Start of Provided data
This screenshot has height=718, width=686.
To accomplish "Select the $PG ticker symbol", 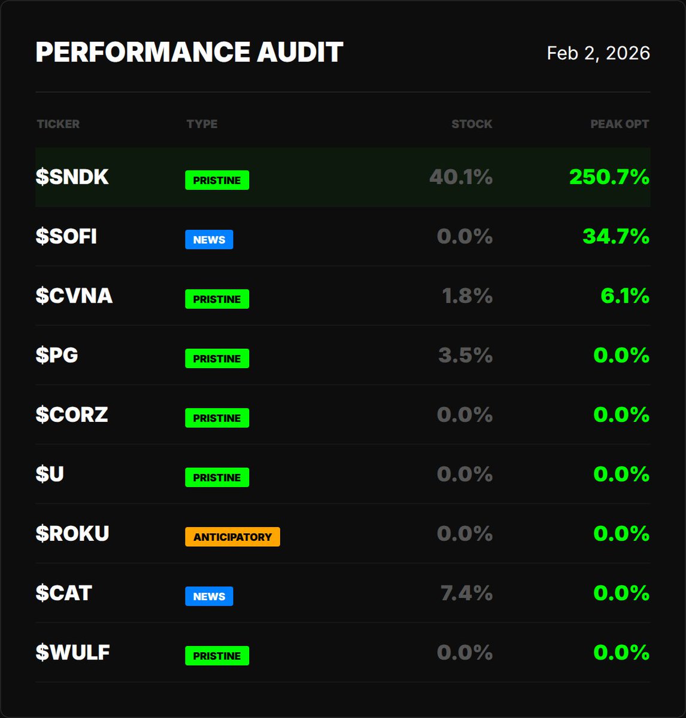I will (57, 355).
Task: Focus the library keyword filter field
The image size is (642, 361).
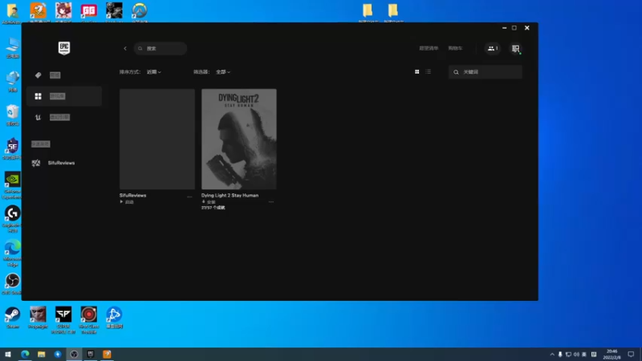Action: (x=486, y=72)
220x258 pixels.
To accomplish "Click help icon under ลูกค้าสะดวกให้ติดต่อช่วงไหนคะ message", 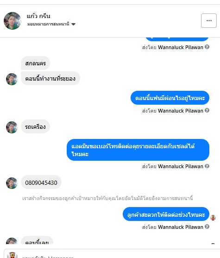I will coord(207,227).
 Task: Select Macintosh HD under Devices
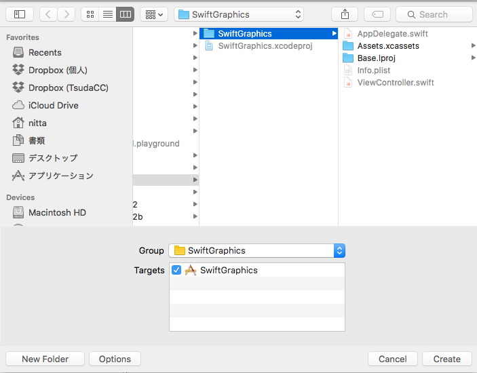(x=57, y=212)
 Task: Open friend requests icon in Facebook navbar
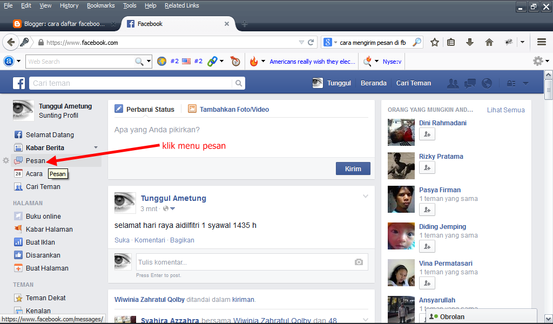[453, 83]
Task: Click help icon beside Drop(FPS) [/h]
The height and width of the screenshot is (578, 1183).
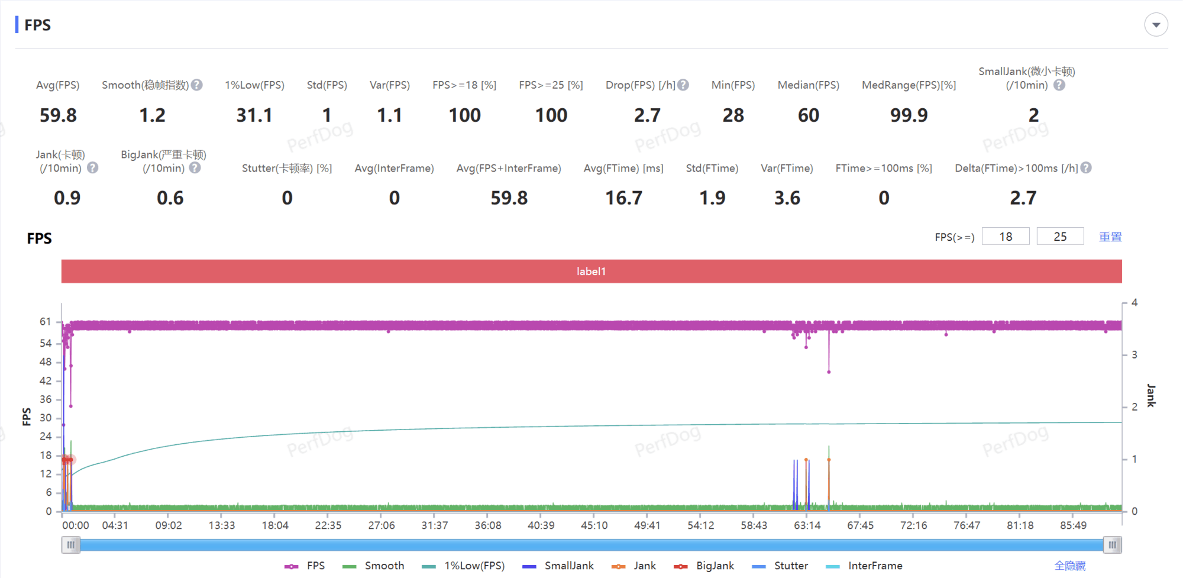Action: pos(683,85)
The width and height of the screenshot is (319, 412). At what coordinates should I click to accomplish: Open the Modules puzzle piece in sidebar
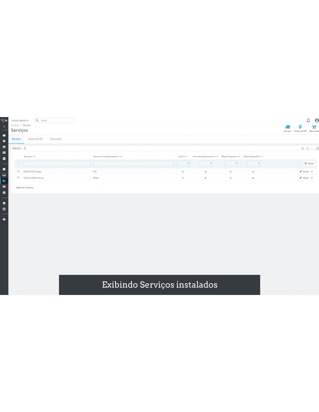[x=4, y=169]
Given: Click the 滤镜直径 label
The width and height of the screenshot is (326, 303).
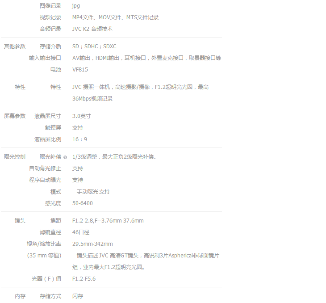Looking at the screenshot, I should [x=50, y=232].
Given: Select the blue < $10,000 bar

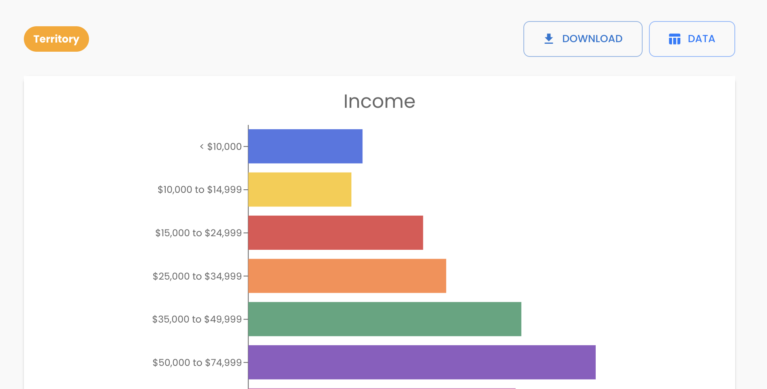Looking at the screenshot, I should pyautogui.click(x=305, y=146).
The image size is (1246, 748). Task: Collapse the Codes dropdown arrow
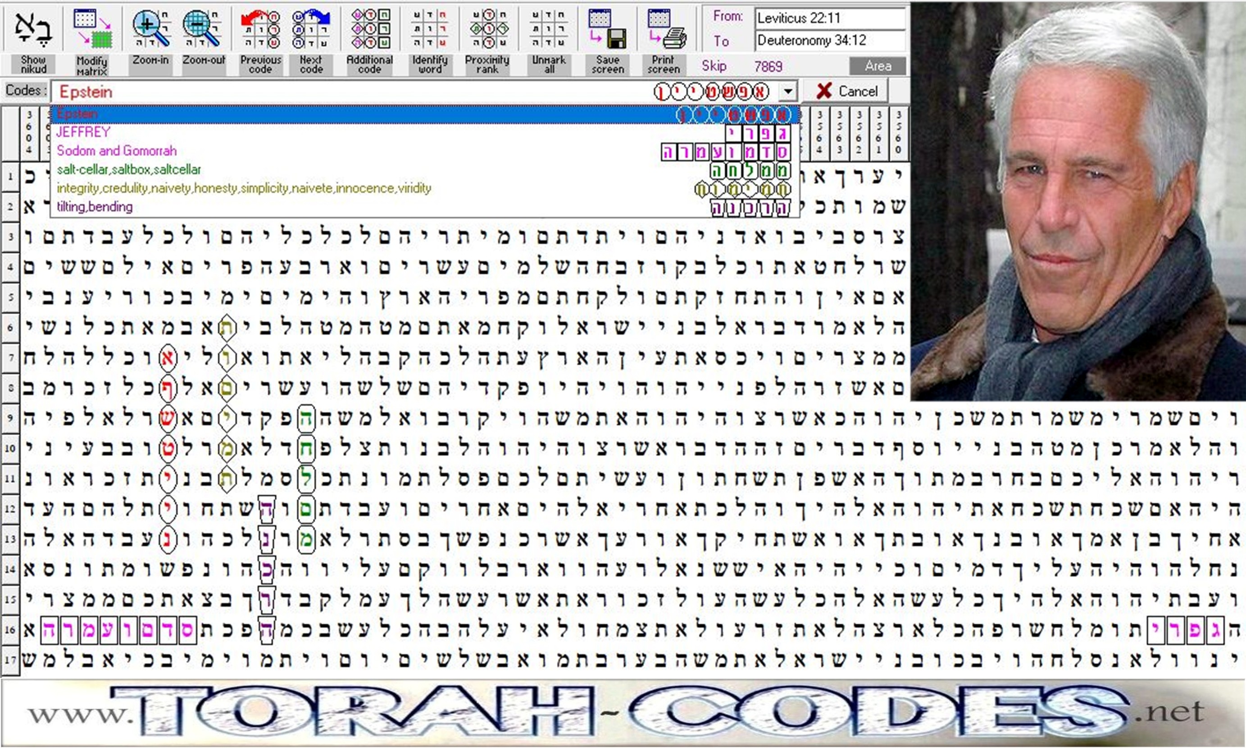[x=788, y=92]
End of Provided data
__Challenge__. Format everything from the line "Given: Select the blue < $10,000 bar" down to the end of the rows as a JSON list of strings, one string per line, with blank lines skipped. Leave the pictures out.

__Exercise solution__.
[
  "Given: Select the blue < $10,000 bar",
  "Looking at the screenshot, I should pyautogui.click(x=305, y=146).",
  "The image size is (1246, 748). Task: Collapse the Codes dropdown arrow",
  "[x=788, y=92]"
]